» PROBLEM DETAILS
Copy the lines below verbatim, but only from the line containing "This screenshot has width=1488, height=974." through the end of the data.

» DATASET RECORDS
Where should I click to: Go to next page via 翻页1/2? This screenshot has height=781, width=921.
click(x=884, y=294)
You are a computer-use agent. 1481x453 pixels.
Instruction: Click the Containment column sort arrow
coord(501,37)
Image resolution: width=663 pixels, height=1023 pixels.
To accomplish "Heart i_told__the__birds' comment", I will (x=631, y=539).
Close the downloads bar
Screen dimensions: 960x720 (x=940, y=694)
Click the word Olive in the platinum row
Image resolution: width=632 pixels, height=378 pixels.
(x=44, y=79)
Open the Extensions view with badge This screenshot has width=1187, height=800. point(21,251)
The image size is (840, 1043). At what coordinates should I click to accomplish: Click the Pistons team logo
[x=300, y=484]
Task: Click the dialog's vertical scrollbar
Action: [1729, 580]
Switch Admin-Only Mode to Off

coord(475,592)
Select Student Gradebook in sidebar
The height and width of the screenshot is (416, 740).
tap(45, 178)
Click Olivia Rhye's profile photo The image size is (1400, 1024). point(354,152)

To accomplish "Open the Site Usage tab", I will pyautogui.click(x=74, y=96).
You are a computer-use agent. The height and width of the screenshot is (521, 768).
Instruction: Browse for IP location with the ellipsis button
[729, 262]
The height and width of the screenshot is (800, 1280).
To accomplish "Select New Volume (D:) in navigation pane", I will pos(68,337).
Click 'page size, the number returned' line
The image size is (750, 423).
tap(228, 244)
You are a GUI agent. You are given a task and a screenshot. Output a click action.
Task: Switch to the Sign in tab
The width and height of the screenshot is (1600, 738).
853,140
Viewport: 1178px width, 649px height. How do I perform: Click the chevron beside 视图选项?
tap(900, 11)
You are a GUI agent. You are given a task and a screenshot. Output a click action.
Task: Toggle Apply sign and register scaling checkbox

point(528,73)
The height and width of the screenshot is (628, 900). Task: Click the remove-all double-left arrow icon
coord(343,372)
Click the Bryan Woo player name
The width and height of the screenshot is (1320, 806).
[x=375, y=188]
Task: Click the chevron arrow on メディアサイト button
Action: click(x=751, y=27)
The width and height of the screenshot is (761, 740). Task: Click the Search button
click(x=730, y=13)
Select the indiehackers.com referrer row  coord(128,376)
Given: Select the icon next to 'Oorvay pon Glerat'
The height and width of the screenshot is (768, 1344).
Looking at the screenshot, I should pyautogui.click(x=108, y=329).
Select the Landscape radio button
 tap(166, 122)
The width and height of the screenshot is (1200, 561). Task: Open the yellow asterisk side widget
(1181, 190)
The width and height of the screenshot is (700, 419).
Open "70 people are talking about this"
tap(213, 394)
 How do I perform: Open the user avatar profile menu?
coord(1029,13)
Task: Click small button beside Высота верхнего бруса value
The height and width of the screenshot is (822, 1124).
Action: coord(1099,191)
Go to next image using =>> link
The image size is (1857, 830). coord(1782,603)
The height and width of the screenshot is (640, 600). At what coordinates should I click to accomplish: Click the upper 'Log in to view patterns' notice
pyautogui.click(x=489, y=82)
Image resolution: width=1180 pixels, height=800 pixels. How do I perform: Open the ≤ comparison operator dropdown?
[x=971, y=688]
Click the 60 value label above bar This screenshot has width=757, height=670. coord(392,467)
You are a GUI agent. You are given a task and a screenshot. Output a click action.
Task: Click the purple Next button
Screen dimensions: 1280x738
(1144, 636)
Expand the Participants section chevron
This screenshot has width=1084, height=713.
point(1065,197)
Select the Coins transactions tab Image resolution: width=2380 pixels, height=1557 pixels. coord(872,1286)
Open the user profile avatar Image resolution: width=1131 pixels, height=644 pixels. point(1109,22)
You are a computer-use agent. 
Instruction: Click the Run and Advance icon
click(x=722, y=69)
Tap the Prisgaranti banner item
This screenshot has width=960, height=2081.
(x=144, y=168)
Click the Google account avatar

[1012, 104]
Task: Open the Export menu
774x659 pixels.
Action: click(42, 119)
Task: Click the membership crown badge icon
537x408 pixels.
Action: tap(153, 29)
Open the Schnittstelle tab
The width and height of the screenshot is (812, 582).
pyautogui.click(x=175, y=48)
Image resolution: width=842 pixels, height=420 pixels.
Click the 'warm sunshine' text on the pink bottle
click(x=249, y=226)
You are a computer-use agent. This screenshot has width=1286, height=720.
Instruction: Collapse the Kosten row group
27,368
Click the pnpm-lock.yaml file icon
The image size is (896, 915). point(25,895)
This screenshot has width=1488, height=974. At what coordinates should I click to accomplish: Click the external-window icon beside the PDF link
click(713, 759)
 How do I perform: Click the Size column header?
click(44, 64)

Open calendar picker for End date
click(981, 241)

» EXERCISE RESPONSE
This screenshot has width=1488, height=974. At what coordinates should I click to accomplish: Click the external-window icon beside the PDF link
click(713, 759)
 How do I perform: Click the Size column header?
click(44, 64)

Open calendar picker for End date
click(981, 241)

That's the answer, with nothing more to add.